We plotted the connections to unsafe COVID-19 domains using a graph that is similar to the safe usage graph, allowing us to assess the trends that emerged from this data.

The analysis above shows that some malicious actors responded immediately to the demand for COVID-19 content and started running focused campaigns almost at the same time as usage queries to legitimate sites increased.

  • In both this plot and the previous one, there is a similar uptick in connections occurring at the end of January.
  • Towards the end of February, there is a noteworthy jump in connections that can be tied to more aggressive campaigns by bad actors.
  • At the end of March, there appears to be serious momentum for bad actors. Likely due to the number of bad domains increasing as bad actors recognize the opportunity and react by crafting more bad sites from which they can store and launch targeted campaigns that will attract an increasing number of users.

Wandera has been monitoring ongoing phishing campaigns and we have seen a shift in existing content to incorporate COVID-19 keywords. This includes new domains being registered that map (temporarily) to old content as attackers attempt to maximize the breadth of impact they have on the interested user population, but with little effort.

Analyzing growth rates of traffic to good and bad sites

We plotted the two trend lines on the same graph in order to see how the growth rates of traffic to both safe and malicious sites compares across the 3-month period.

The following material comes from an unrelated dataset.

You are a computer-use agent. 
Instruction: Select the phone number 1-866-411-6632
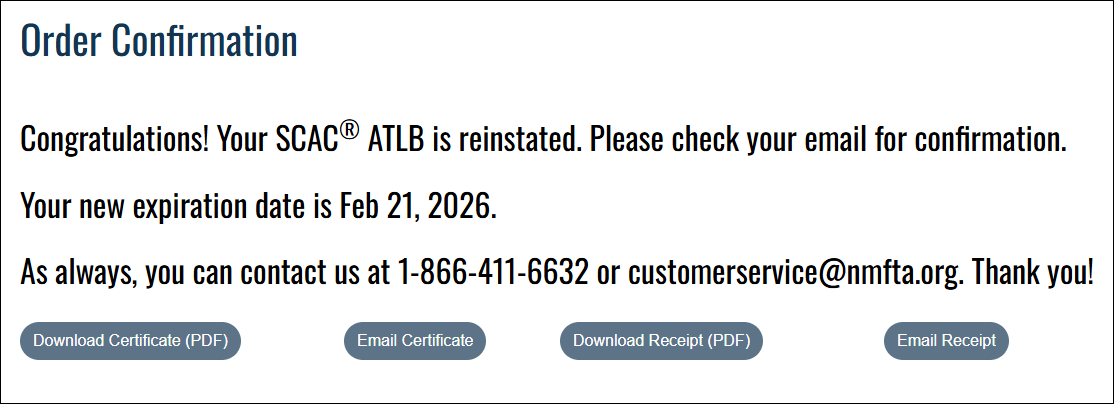492,272
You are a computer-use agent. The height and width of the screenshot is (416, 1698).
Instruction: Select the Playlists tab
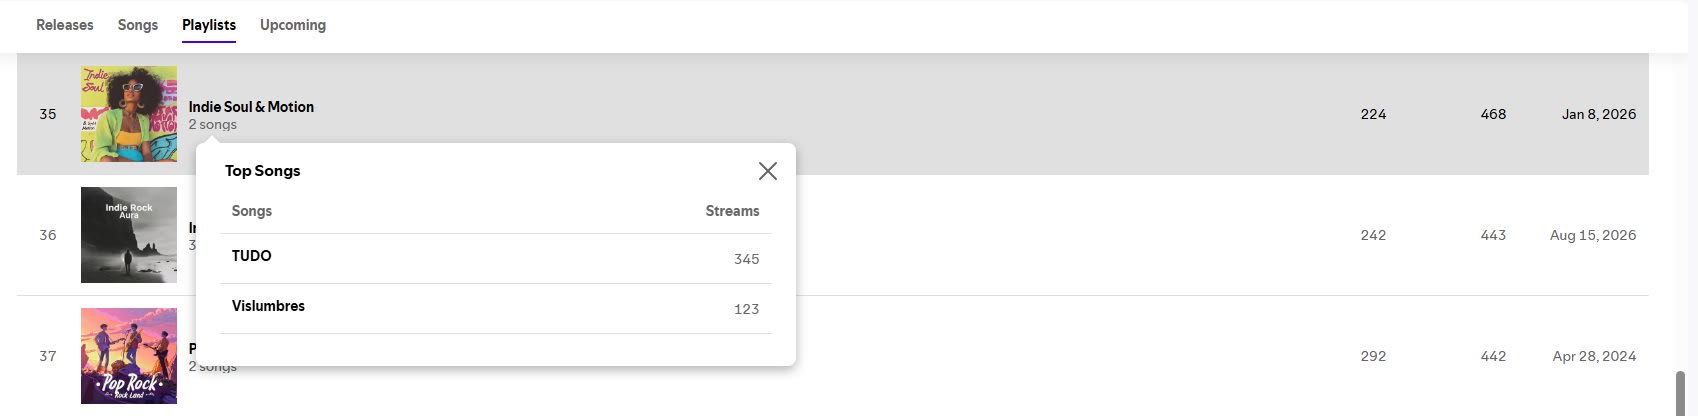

We found the number of visits to known-bad sites was 22 times higher at the end of March than it was at the beginning of the year. Comparatively, the number of visits to safe sites has only increased 6.5 times in the same period of time. This indicates that the volume of traffic to bad sites is currently growing much faster than traffic to safe sites.

The analysis above marks some important milestones for our researchers:

  • On February 1, the growth trend in unsafe sites exceeded those associated with safe queries. After that point, the two trend lines follow one another in a steady upward direction with random jumps in red likely showing the impact of targeted (and sometimes short-lived) campaigns on the overall pattern.
  • Feb 23 is where you start to see the traffic to bad sites really gain momentum suggesting more and more effective campaigns are being launched at this time and the trend lines both continue in an upward direction but with the unsafe queries taking a more rapidly increasing arc.
  • On March 18, we hit an inflection point where individuals reach their ‘saturation point’ with legitimate information and (for a variety of reasons) started navigating more to malicious content.
  • Mar 22 represents the most significant spike in unsafe query trends that we have seen yet (though this may not be the last).

How bad is this going to get?

Based on the trends we see here, we expect the volume of traffic to known-bad COVID-19 related sites will continue climbing as bad actors tap into new waves of interest in various news angles, such as the effects on the job market or information on financial support programs. With so many implications to discuss and so many concerned citizens looking for information, bad actors will get crafty in order to continue attracting information-seekers to their malicious sites.

Phishing, scams and other malicious websites are not a new phenomenon. In March, we saw 4 times as many connections to general phishing sites as connections to unsafe COVID domains. So although many malicious domains are using the coronavirus to lure victims in, everyday phishing hasn’t slowed down and still remains the number 1 threat to mobile users.